County Criminal Court: CRIMINAL LAW – Sentencing – The trial court erred in imposing discretionary fees without informing Appellant he had a right to a hearing to contest the amount. Since the trial court held corrected these errors within a reasonable amount of time, it still had jurisdiction even though more than sixty days had passed from Appellant’s motion to correct sentencing error. Dismissed as moot.  Golden v. State, No. CRC090905357CFAWS, (Fla. 6th Cir.App.Ct. July 19, 2010).

 

 

NOT FINAL UNTIL TIME EXPIRES FOR REHEARING AND, IF FILED, DETERMINED

 

IN THE CIRCUIT COURT FOR THE SIXTH JUDICIAL CIRCUIT

OF THE STATE OF FLORIDA IN AND FOR PASCO COUNTY, FLORIDA

APPELLATE DIVISION

                                                                     

 

TROY KENNETH GOLDEN,                             

          Appellant,

 

 

v.                                                                   UCN:  512009CF005357A000WS

                                                                      Appeal No.   CRC0905357CFAWS

                                                                      Lower No.    09-3785MMAWS

STATE OF FLORIDA,

          Appellee.

_______________________________/

 

Appeal from Pasco County Court

 

County Judge Anne Wansboro  

 

Thomas McLaughlin, Esq. 

for Appellant

 

Office of the State Attorney

for Appellee

 

 

 

ORDER AND OPINION

 

          Appellant challenges the $50 Public Defender attorney fee per Florida Statutes section 938.29 and a $50 Indigency fee per Florida Statutes section 27.52(1)(c).  To preserve a challenge to the fees and costs, a defendant must first file a motion to correct sentencing error pursuant to Florida Rule of Criminal Procedure 3.800(b)(2).  Appellant filed such a motion, which was deemed denied as the trial court did not rule on the motion within sixty days.  Fla. R. Crim. P. 3.800(b)(2)(B); Watts v. State, 973 So. 2d 1271, 1272 (Fla. 2d DCA 2008); Webster v. State, 998 So. 2d 655, 656 (Fla. 2d DCA 2008).  Therefore, Appellant has properly preserved this issue for appellate review.

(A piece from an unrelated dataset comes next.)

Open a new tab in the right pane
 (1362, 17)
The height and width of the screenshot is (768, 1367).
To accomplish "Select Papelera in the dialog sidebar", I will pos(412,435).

          Appellant argues that the trial court improperly imposed Public Defender fees when the Public Defender advised the trial court that he had no prior contact with Appellant.  The Public Defender withdrew on the case prior to Appellant entering his guilty plea and being sentenced.  Florida Rule of Criminal Procedure 3.720(d)(1) provides that trial courts are required to give notice at sentencing of a defendant’s right to contest the amount of imposed attorney’s fees.  See Hayes v. State, 957 So. 2d 97 (Fla. 2d DCA 2007).  The record does not indicate that the trial court informed Appellant at sentencing of his right to a hearing to contest the fees.  Del Valle v. State, 26 So. 3d 650 (Fla. 2d DCA 2010); Hayes v. State, 957 So. 2d 97 (Fla. 2d DCA 2007).  Although Appellant further contends that he should not have to pay the application fee, that minimum fee of $50 is mandatory pursuant § 27.52(1)(c), Fla. Stat. (2009), and this Court cannot find any grounds to contest that amount.         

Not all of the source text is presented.